# firefox e acroread/gimp/pdf mimetype

## rb34

non so se il problema è della gentoo o di firefox

Dopo uno degli ultimi aggiornamenti, mi ritrovo firefox che apre gimp sui PDF scaricati da pagine che li creano dinamicamente. E ho impostato "use acroread (default)". Anche xfce, cliccando sui pdf sulla scrivania, fa partire gimp.
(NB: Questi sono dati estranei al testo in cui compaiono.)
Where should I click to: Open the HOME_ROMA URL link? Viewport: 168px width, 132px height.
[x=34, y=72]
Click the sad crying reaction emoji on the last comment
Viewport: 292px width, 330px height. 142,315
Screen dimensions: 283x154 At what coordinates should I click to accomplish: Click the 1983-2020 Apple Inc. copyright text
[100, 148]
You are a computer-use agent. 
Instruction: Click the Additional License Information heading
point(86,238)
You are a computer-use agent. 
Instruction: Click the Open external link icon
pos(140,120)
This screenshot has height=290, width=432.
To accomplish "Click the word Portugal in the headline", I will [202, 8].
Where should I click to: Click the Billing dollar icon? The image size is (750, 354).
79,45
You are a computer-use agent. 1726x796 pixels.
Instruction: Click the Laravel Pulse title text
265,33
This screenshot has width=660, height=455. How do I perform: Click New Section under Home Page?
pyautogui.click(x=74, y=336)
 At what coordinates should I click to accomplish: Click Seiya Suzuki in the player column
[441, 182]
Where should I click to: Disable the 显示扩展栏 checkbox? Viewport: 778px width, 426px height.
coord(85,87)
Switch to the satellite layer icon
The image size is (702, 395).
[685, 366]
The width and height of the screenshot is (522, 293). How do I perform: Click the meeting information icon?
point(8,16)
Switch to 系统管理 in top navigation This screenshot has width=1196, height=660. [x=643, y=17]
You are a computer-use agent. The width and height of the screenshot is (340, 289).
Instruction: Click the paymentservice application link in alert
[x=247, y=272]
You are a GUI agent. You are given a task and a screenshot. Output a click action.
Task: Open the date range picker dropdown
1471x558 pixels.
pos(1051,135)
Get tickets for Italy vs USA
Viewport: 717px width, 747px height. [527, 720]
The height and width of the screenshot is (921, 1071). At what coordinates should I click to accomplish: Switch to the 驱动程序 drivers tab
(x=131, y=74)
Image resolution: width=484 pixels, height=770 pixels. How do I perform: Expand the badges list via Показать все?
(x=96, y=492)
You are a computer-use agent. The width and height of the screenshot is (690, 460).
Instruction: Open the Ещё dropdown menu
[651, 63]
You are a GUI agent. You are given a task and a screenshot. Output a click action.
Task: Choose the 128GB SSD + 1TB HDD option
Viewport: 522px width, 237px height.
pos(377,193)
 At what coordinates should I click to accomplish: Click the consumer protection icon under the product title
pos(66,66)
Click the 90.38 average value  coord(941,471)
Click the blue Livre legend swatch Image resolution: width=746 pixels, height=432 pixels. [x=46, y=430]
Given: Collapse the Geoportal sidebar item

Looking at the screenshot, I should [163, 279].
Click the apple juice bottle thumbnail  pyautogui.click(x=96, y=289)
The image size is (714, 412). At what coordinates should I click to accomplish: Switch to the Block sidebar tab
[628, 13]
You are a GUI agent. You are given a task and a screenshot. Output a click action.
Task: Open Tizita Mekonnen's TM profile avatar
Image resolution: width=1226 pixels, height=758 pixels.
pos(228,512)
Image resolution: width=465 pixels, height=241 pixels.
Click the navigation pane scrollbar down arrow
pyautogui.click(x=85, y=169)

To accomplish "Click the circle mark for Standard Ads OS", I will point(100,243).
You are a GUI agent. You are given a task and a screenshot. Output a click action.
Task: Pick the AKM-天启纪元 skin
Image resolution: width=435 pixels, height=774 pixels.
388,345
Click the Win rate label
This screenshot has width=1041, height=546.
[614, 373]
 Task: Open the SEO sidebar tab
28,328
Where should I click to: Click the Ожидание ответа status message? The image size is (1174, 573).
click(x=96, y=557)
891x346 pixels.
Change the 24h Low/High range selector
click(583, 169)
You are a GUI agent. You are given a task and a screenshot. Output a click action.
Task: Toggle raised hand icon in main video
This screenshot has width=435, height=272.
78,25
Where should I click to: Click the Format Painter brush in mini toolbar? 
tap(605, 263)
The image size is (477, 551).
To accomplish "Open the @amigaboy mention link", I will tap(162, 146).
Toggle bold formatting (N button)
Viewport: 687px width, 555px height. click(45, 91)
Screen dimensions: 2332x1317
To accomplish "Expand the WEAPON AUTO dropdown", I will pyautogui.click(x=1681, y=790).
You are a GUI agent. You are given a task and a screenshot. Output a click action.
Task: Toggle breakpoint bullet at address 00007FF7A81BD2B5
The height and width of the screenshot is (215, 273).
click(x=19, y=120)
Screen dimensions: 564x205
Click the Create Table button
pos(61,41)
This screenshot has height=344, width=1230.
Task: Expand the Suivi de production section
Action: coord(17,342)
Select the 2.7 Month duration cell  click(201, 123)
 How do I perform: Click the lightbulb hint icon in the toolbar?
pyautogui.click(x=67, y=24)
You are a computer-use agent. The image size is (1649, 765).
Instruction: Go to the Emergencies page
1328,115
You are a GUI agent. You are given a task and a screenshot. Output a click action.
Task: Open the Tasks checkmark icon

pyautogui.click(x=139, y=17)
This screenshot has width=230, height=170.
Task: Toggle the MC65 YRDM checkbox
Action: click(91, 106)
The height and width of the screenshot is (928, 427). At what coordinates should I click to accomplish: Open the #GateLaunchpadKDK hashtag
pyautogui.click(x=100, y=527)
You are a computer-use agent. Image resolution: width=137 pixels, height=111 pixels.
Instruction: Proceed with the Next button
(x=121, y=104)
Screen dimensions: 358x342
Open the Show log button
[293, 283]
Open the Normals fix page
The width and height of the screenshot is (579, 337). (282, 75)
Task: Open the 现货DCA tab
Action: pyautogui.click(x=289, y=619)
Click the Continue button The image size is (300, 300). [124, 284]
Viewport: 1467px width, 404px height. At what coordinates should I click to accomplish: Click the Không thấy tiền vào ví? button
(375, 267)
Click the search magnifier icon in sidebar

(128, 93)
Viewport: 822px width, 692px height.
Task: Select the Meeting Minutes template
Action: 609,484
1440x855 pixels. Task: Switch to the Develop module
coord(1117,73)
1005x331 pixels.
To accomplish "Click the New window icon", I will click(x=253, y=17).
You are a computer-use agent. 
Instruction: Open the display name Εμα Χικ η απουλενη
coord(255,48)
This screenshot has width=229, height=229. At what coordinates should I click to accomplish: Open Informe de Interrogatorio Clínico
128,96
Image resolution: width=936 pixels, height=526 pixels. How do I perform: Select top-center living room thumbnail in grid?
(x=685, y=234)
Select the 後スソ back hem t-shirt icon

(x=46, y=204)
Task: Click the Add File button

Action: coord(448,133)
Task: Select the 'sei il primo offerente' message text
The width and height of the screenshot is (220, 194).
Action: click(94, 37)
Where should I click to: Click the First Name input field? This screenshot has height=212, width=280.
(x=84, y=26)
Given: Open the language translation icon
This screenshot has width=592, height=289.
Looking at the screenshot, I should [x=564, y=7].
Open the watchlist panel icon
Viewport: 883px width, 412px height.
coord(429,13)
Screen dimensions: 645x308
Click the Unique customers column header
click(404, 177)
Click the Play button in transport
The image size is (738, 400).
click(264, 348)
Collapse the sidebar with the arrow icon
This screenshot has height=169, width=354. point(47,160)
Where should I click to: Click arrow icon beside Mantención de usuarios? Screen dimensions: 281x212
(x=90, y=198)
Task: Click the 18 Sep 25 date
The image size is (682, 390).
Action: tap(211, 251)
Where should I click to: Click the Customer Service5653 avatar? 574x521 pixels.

Non so dove cercare l'impostazione relativa a questa associazione, please help

----------

## ago

personalmente da kde..è sufficiente cliccare col tasto destro su un qualsiasi pdf, e da li è possibile modificare le impostazioni relative  all'apertura dei pdf...su xfce non saprei di preciso....ma sarà una roba simile

----------

## MajinJoko

No, il problema è diverso. A me ad esempio capita aprendo un file direttamente dalla cronologia dei download di firefox. Un rabbia allucinante.

Tempo fa avevo cercato un pò in rete per risolvere, ma avevo combinato poco (poca voglia = pessimi risultati).

----------

## krono85

Anche su gnome è la stessa cosa. Sulle proprietà del file c'è "apri con".

Da li scegli con quale programma vuoi che venga aperto di default.

----------